Department of Global Languages, Cultures and Societies

Recommended databases

Google Scholar

Google Scholar is a simple tool to search for scholarly (peer-reviewed) articles, and see how many times an article has been cited in other research. And when you hit a paywall, it can connect to Webster University Library's resources. If you are using a computer with an off-campus IP address, follow these instructions to connect Google Scholar to library resources:

  1. Go to Google Scholar
  2. Click on Settings.
  3. Click on Library Links and connect with Webster University Library resources as shown below:

    screenshot showing Google Scholar's library links settings which include Webster University Library

Looking for a specific article?

Request books or articles

If the full-text is not available online, see our Borrowing & Returns page to learn how the library can help students, faculty and staff to obtain the text (at no cost to you).

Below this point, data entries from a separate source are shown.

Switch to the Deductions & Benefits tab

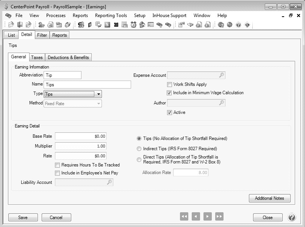68,58
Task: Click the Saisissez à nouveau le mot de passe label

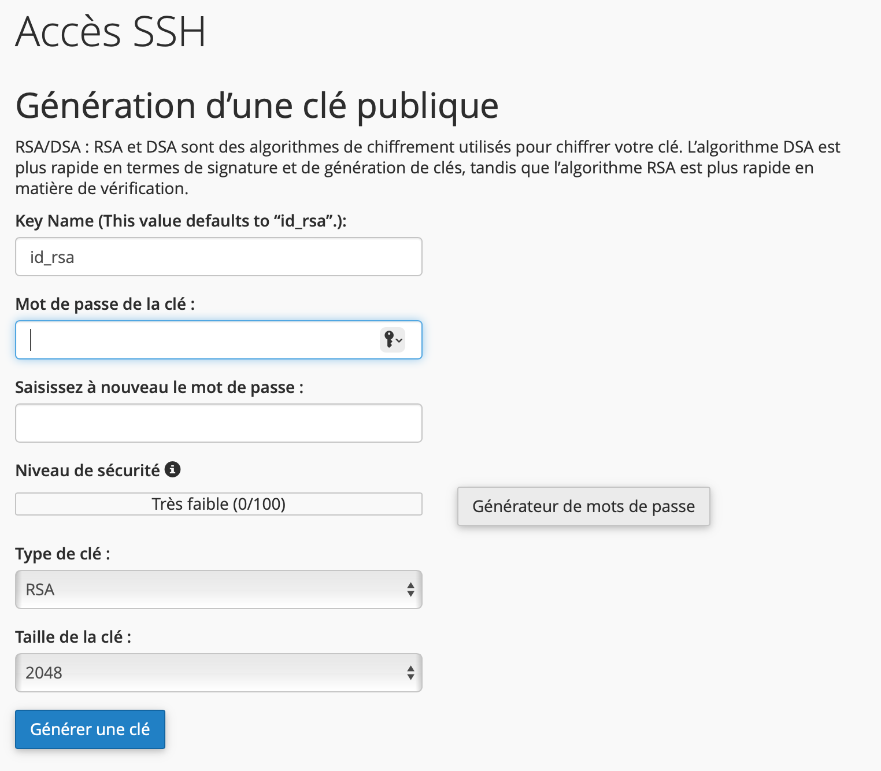Action: coord(159,387)
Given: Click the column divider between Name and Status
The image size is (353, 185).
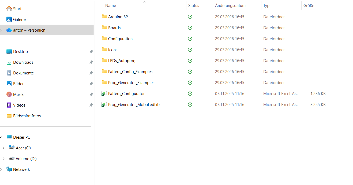Looking at the screenshot, I should (x=186, y=6).
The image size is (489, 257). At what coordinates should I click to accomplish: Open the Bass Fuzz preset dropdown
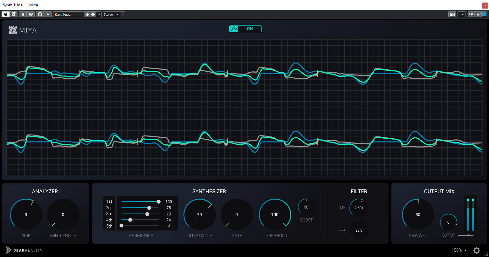point(99,14)
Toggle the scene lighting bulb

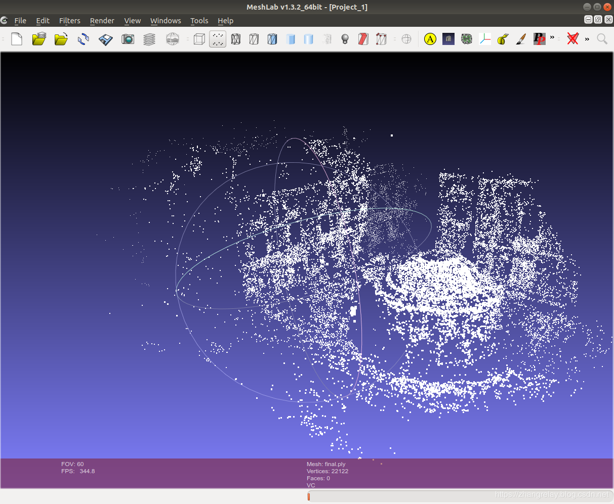[x=345, y=39]
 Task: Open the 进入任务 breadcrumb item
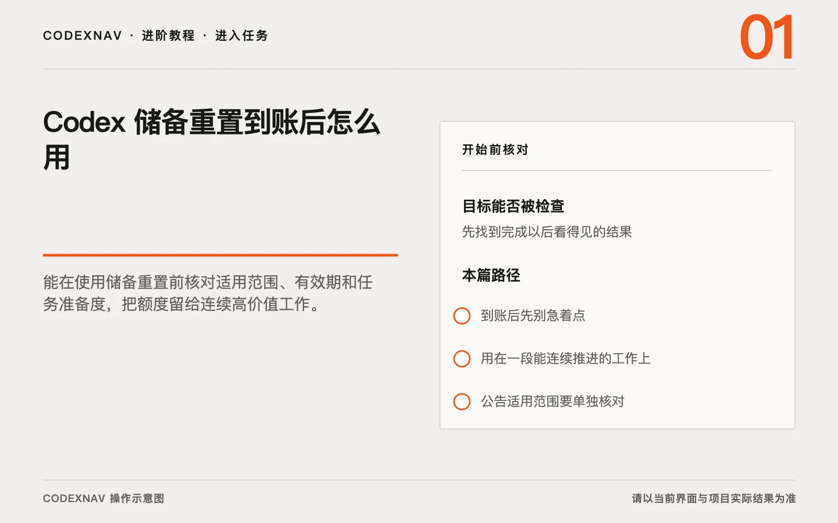coord(241,36)
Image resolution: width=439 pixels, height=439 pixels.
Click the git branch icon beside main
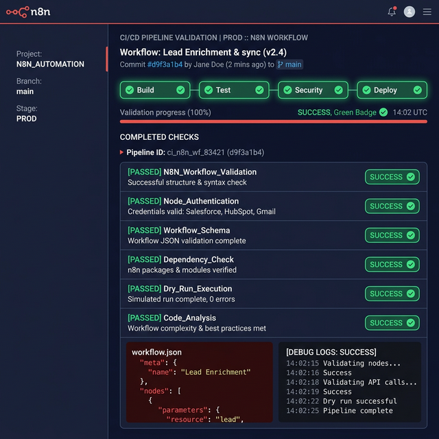[281, 64]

Scholarly (or peer-reviewed) articles

What is a scholarly, peer-reviewed journal article?

Scholarly articles are sometimes "peer-reviewed" or "refereed" because they are evaluated by other scholars or experts in the field before being accepted for publication.  A scholarly article is commonly an experimental or research study, or an in-depth theoretical or literature review. It is usually many more pages than a magazine article.

The clearest and most reliable indicator of a scholarly article is the presence of references or citations. Look for a list of works cited, a reference list, and/or numbered footnotes or endnotes. Citations are not merely a check against plagiarism. They set the article in the context of a scholarly discussion and provide useful suggestions for further research. 

Many of our databases allow you to limit your search to just scholarly articles. This is a useful feature, but it is not 100% accurate in terms of what it includes and what it excludes. You should still check to see if the article has references or citations.

The table below compares some of the differences between magazines (e.g. Psychology Today) and journals (e.g Journal of Abnormal Psychology).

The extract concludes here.